When the grid-like groove processing is performed, the convex portion is square, but after the start of the experiment, supercooled water droplets P3 are generated on the surface of the convex portion, and the supercooled water droplets P3 coalesce and become larger. The supercooled water droplet P3 which repeated the coalescence became one on the surface of the square convex part, and became hill-shaped ice after the supercooling was eliminated. Up to 15 minutes after the start of the experiment, it is in a supercooled state, and a white ring of illumination can be confirmed in the center. Next, a plurality of frost crystals P4 were generated from the hill-shaped ice. Even when the frost crystal P4 grew, the frost crystal P4 could not be confirmed in the groove portion.
Based on the above observation results, we studied the growth of frost crystals P4 in the boundary layer. First, as a minute object to be installed in the boundary layer, a wire mesh having the same size as the convex portion in FIG. 12 was selected, and this was installed on the heat exchange surface S. FIG. 13 shows the observation result when the frost crystal P4 is generated when the wire mesh shown in FIG. 10 is placed on the smooth heat exchange surface S. Note that the observation was performed from above the surface of the heat exchange surface S. As a result of observation, first, it was confirmed that supercooled water droplets P3 were generated on the surface of the heat exchange surface S and the surface of the wire mesh, and after the supercooling was eliminated, a plurality of frost crystals P4 were generated from the hill-shaped ice on the wire mesh side. On the other hand, frost crystals P4 could not be confirmed on the heat exchange surface S surface side. Further, when the wire mesh was removed from the heat exchange surface S, the frost adhering to the wire mesh immediately melted. Further, the growth of frost crystals P4 on the heat exchange surface S that had been in contact with the wire mesh could not be confirmed. FIG. 14 shows a sketch diagram of the frost crystal P4 generation / growth mechanism. In the frost crystal P4, the convex part of the wire mesh has the fastest crystal growth rate, and after the supercooling is eliminated, spherical ice adheres to the surface of the heat exchange surface S, but this dimension is as small as 150 μm or less, and the frost crystal P4 never grew.

Next, an experiment was conducted by providing a space between the wire mesh used in the observation of FIG. 13 and the heat exchange surface S surface. FIG. 15 shows the observation results from the side, and FIG. 16 shows the sketches created based on the observation results. As shown in these figures, it was confirmed that the frost crystals P4 were generated and grown from the wire mesh surface, and the frost crystals P4 were not generated and grown on the heat exchange surface S.
From the above results, we believe that the effectiveness of the proposed method for controlling the formation and growth mechanism of frost crystals P4 was confirmed. Furthermore, since the frost layer did not grow on the surface of the heat exchange surface S when the wire mesh was removed, it is considered that frost formation on the surface of the heat exchange surface S could be prevented.
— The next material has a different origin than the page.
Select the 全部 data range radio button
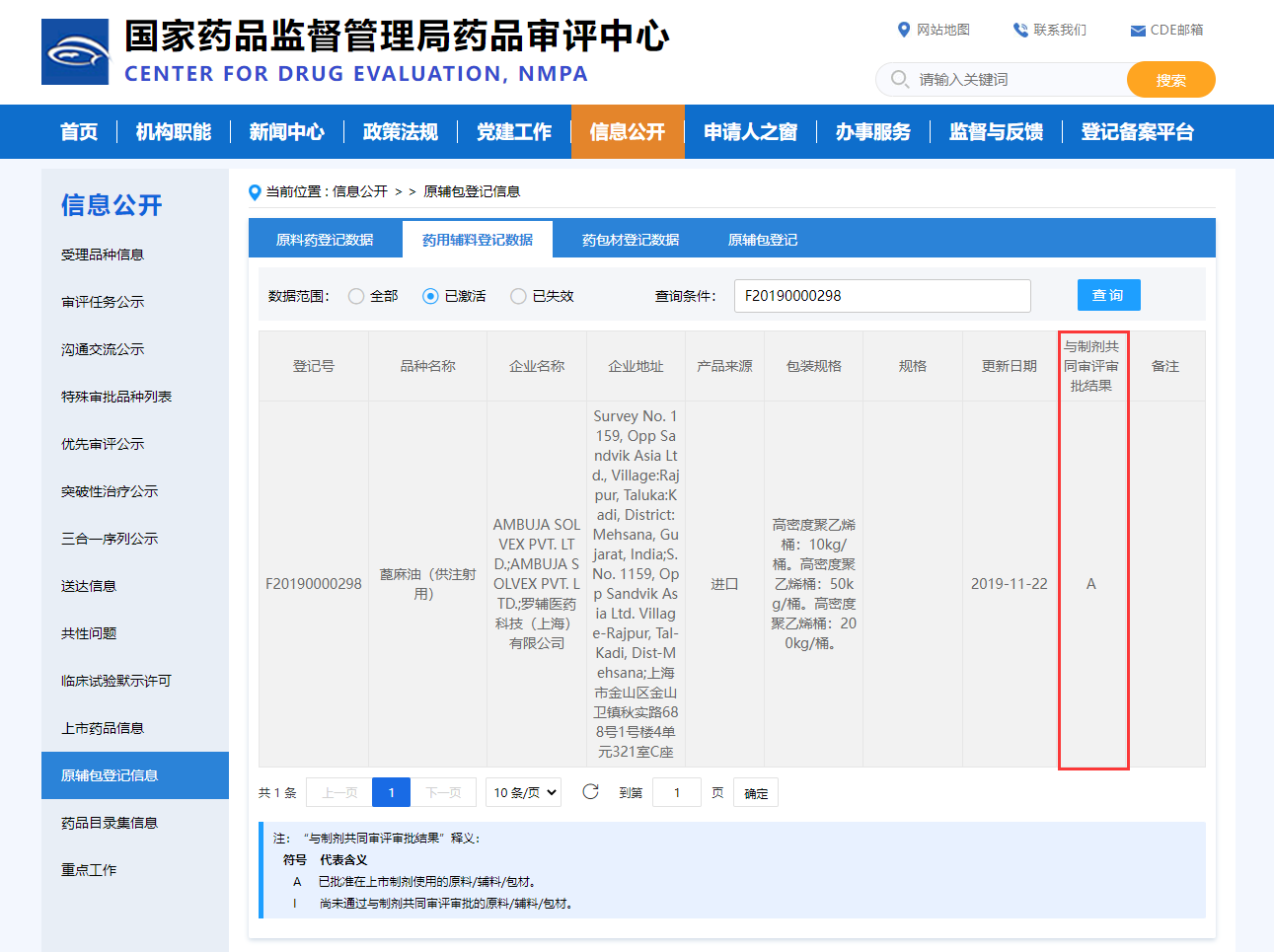 tap(353, 295)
(2-2) Heat transfer with frost formation
Experiments were conducted with and without a wire mesh in the boundary layer (smooth surface), and the results were compared. The relationship between the heat flux and the heat exchange surface S temperature is shown in FIG. Note that the heat exchange surface S temperature when the wire mesh was attached was not the surface temperature of the wire mesh but the surface temperature of the oxygen-free copper heat transfer section. As is clear from the figure, since there was no significant change in the heat flux in any case, it was confirmed that the influence of the wire mesh on the heat flux was small.
FIG. 18 shows the temperature distribution in the temperature boundary layer BL with the frost layer surface position as a reference. In addition, the frost layer surface was made into the measurement position of frost layer thickness. The heat exchange surface S to which the frost crystals P4 adhere is horizontally upward. The heat exchange surface S is the end face of an oxygen-free copper prism with a width of 50 mm and a height of 50 mm, and a 1 mm thick copper plate was added to the surface with an Epoxy adhesive to make the surface of the heat exchange surface S. The surface temperature of the heat exchange surface S was measured by bonding a CA thermocouple (elementary linear 100 μm) to the back side of the copper plate. The frost layer surface temperature was measured by a thermocouple. The thermocouple was attached to a traverse apparatus that was movable in a horizontal and vertical direction with respect to the heat exchanging surface S via a metal support bar, attached to a support portion made of bakelite having a heat insulation effect. The measurement was performed by measuring the temperature in the boundary layer using a digital microscope while defining the temperature of the humid air portion at the measurement position of the frost layer thickness as the frost layer surface temperature. The side of the heat transfer unit is insulated with urethane foam and silicon adhesive, and the heat transfer unit main body was installed in an experimental chamber made by Dumpler. Even when a metal mesh was attached, the surface temperature of the frost layer was lower than 0 ° C., and it was confirmed that frost crystals P4 could grow.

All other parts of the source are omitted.